Facebook is the largest social-networking site in the world, but investors who purchased stock are still questioning revenue, which is one of the reasons why fell below its $38 offer in its second trading day.
The 11 percent drop in its stock price was surprising, and it concerned enough investors to get out before it tanked, but it was all premature. There’s a lot of blame going around as investors point fingers at Morgan Stanley to the Nasdaq Stock Market itself. Facebook will either meet expectations as the most anticipated initial public offerings (IPO) in history, or it will simply tank leaving many questions unanswered.
“It was like the gang that couldn’t shoot straight,” said Michael Mullaney, who helps manage $9.5 billion as a chief investment officer at Fiduciary Trust in Boston.

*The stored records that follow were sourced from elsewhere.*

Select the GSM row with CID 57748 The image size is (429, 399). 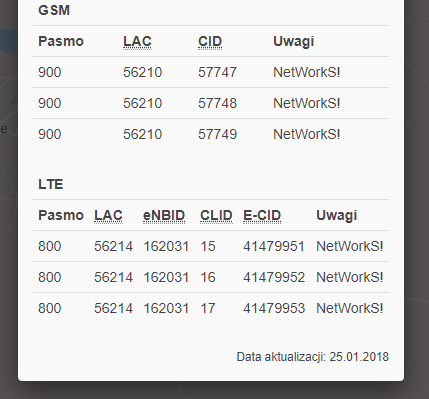pyautogui.click(x=211, y=103)
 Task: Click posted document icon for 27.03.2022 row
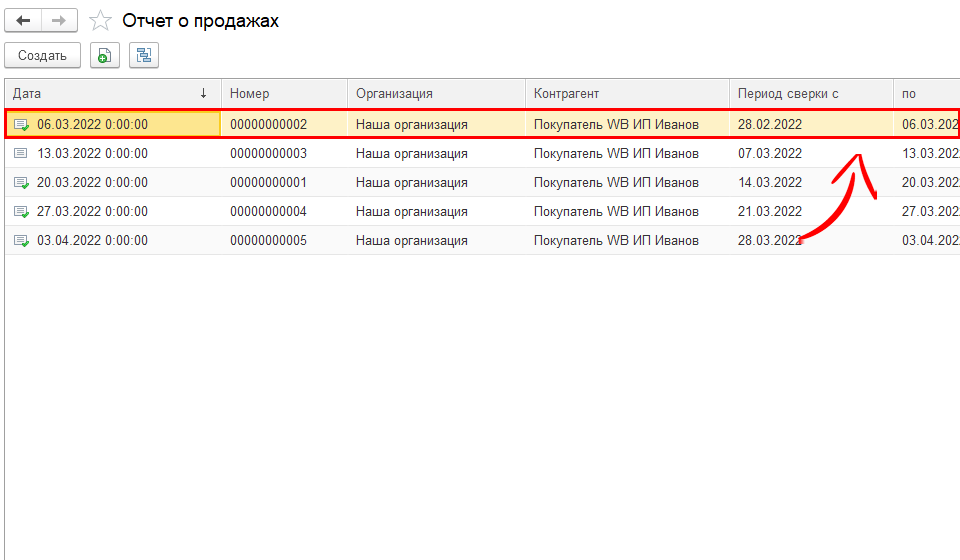pos(21,212)
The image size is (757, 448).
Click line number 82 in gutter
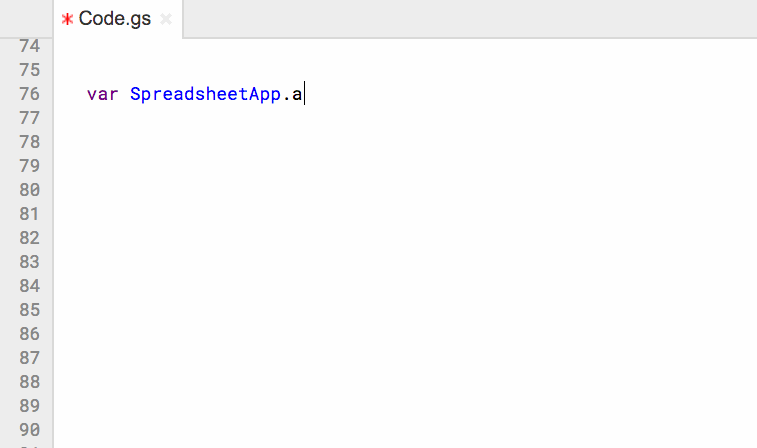click(29, 238)
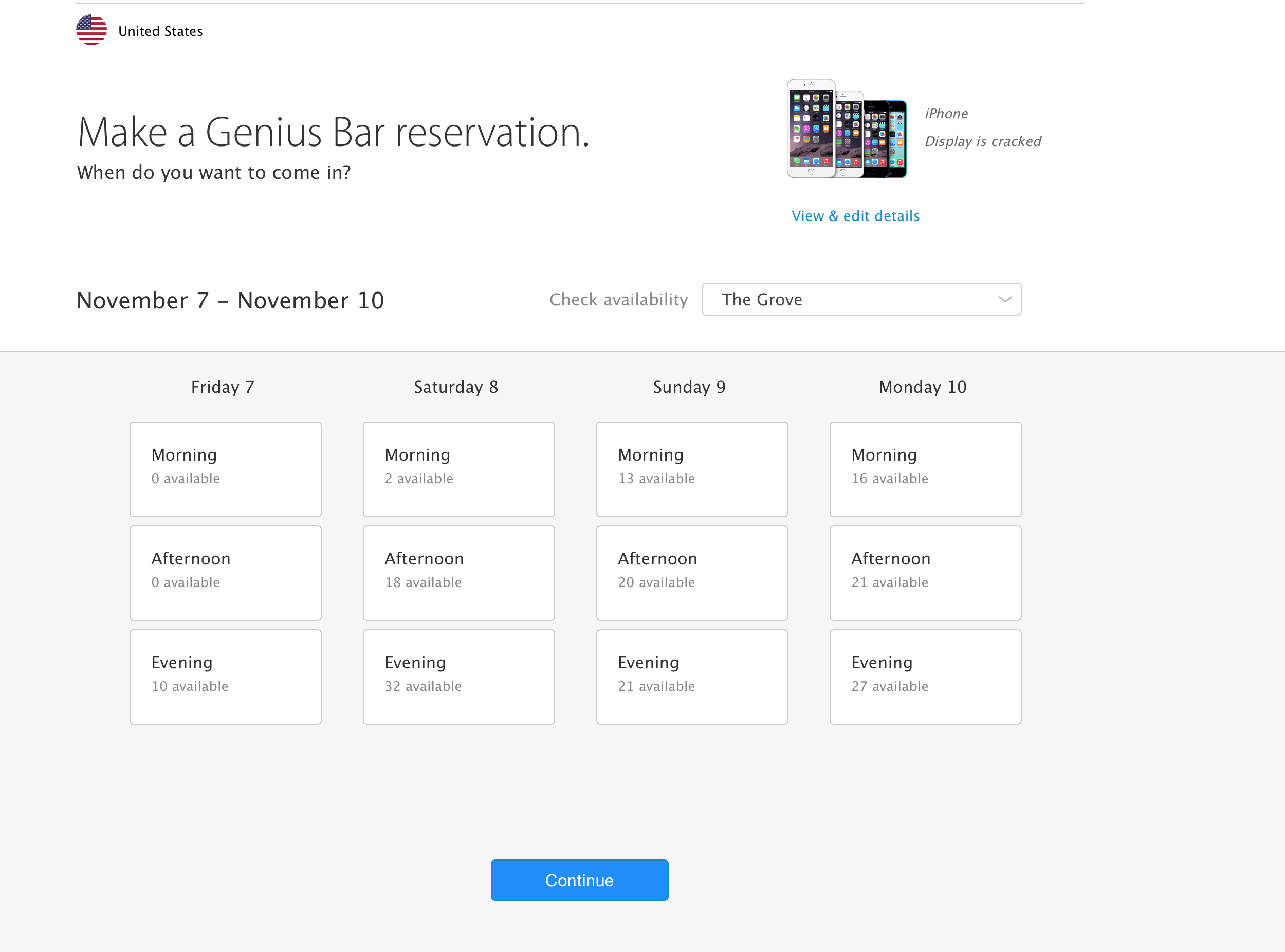Screen dimensions: 1285x952
Task: Click the iPhone product image
Action: coord(846,129)
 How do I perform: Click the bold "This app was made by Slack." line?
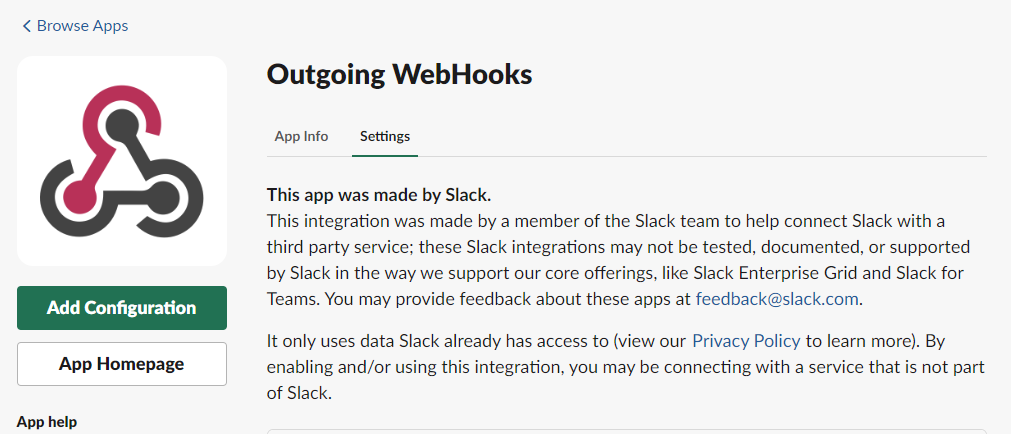click(379, 194)
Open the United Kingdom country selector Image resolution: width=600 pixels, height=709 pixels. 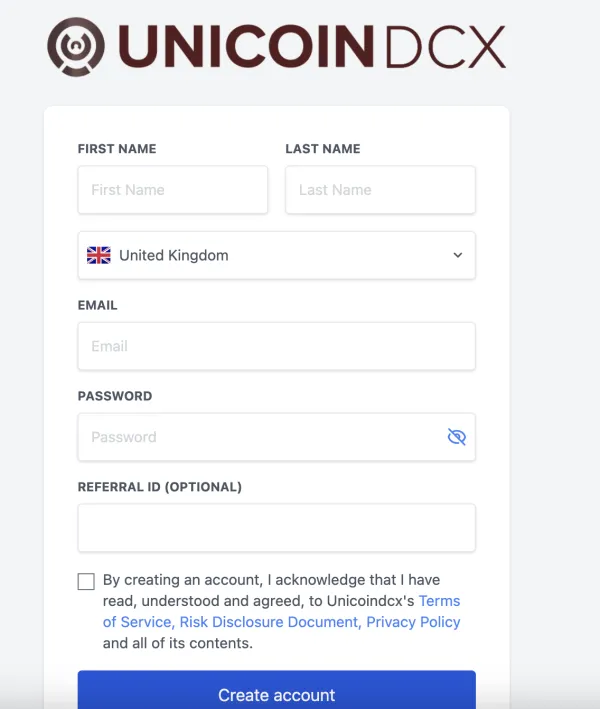(x=276, y=255)
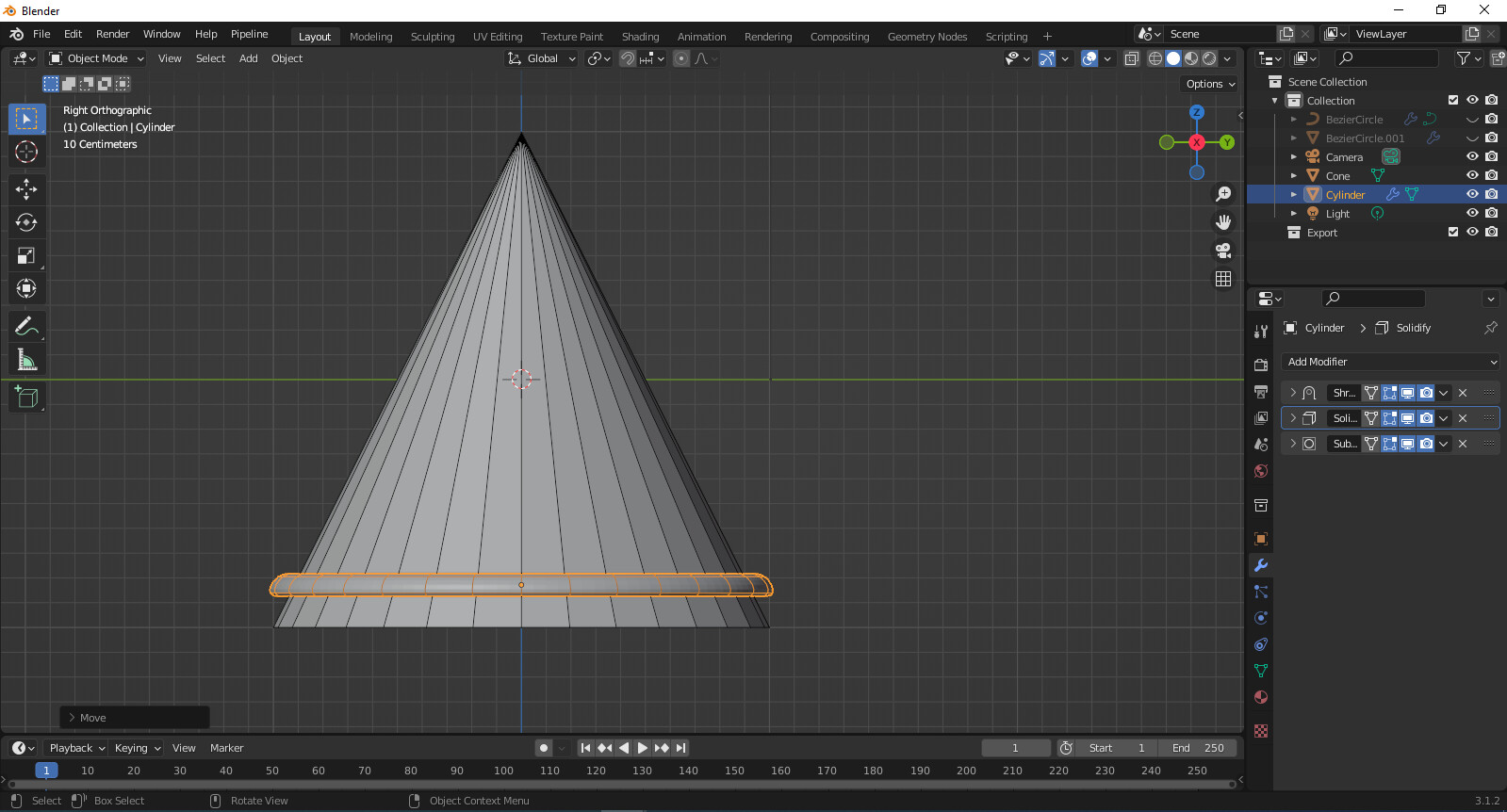Select the Scale tool
Screen dimensions: 1507x812
click(x=26, y=256)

He said he placed Facebook orders for clients. “The underwriters mis- estimated what actual demand was, and there was pure execution failure coming out of the Nasdaq.”
Taking the most heat is Morgan Stanley, said Mullaney. The bank was lead underwriter among the 33 firms Facebook hired to manage the $16 billion sale of stock. The bank decided with Facebook executives to boost the size and price days before the May 17 IPO, ignoring advice from some co-managers, said people with knowledge of the matter, who declined to be identified because the process was private.
Facebook increased the number of shares being sold in the IPO by 25 percent last week to 421.2 million and raised its asking price to a range of $34 to $38 from $28 to $35. Had Facebook kept the original terms, investors may have had a better shot at a first-day pop. Instead, the stock was little changed in its debut because Morgan Stanley intervened to prevent it from falling below the IPO price.
If it’s a failed IPO, only time will tell, but the real question is whether the company can earn as much money as it boasts about the number of users it has on the Web.